I saw something very funny yesterday, although many people later told me it was real. I saw someone whom I thought was pretending to be John McCain come out with an "economic program." He started with tax cuts and more tax cuts to fight the recession. This wasn't a rerun of Ronald Reagan in 1981, although this character did say that he would also cut deeply "discretionary spending" (this had to be a comedy show, because discretionary social spending has been cut relentlessly in non fiction America over the last thirty years).
As I was expecting this guy to say "sock it to me," he said he would support repeal the federal gasoline tax, as this would reduce gasoline costs over time as against increasing deficits very quickly. While I was expecting an actor dressed up as P.T. Barnum to come out and exclaim "there's a sucker born every minute," the McCain character went on to promise government supported thirty year mortgages to everyone threatened with losing their homes out of one side of his mouth and a promise that the banks wouldn't lose anything out of the other.
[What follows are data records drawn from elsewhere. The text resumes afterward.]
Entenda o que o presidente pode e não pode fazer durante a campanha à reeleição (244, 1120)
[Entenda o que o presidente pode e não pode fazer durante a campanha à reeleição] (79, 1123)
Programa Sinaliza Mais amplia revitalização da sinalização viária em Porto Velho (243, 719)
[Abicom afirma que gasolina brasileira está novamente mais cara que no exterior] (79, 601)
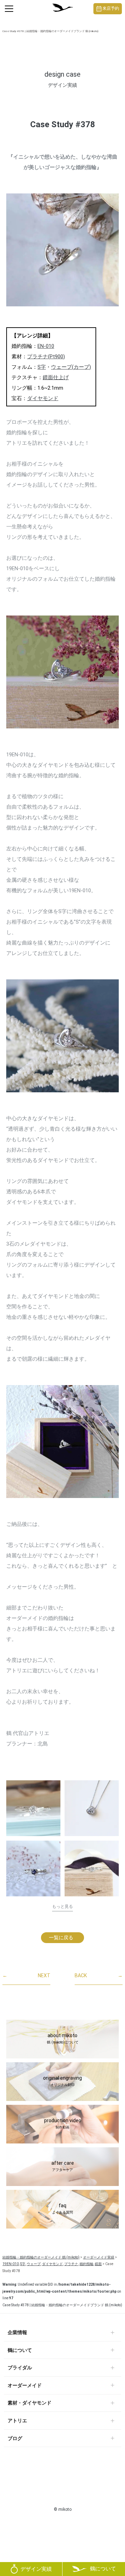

He also admitted(here was the "straight talk") that he really couldn't balance the budget in short order with these policies (Ronald Reagan said he could twenty-eight years ago but I guess this actor doesn't have much respect for Voodoo).
At this point, I expected a chimpanzee named Bonzo to step out and hit the McCain character in the head with a football. Or may a group of Supreme Court Justices with signs on their robes reading, Roberts, Scalia, Alito, and Thomas, to step out and start dancing with the McCain character as the audience chanted "Here Come the Judge."
People this morning though told me that it was really true. That that was the real John McCain. That he was really advocating a rerun of the Reagan policies of the early 1980s that produced the sharpest recession of the post World War II period, when unemployment reached 10% and real wages declined. That, after the Reagan policies and the Bush II policies of spectacular tax cuts for corporations and the wealthy and crippling cutbacks in social services and the public sector, he was really playing that old trick on the people, a little bit like a political Ponzi scheme, where you get a little money in tax cuts in one pocket while you lose much much more in regressive federal, state, and local taxes and fees, out of pocket costs for education and health care, reduced wages and salaries, and then, like the victims of Ponzi schemes, watch as the bubble bursts (in this case, the whole economy goes into a deep recession.)
If that was really John McCain and not an actor on Comedy Central, he has come forward with an "economic plan" that can only repeat the disaster of the Reagan years, the disaster of the George W Bush years, in an economy that is much less able at every level to absorb the blows of trillions more added to the national debt, income inequality intensifying, and living standards for the majority not just stagnating but in all probability dropping significantly.
Maybe I was wrong in comparing the McCain program to a Comedy Central performance. It may have been more like Orson Welles famous 1938 Mercury Theater of the Air Radio broadcast of H. G. Wells' War of the Worlds, which was presented so realistically that some people thought that Martians had really invaded the U.S. and panicked. Except, McCain's plan, which was so absurd it looked like a satirical skit, is real and should help Americans to see the dangers that his candidacy represents.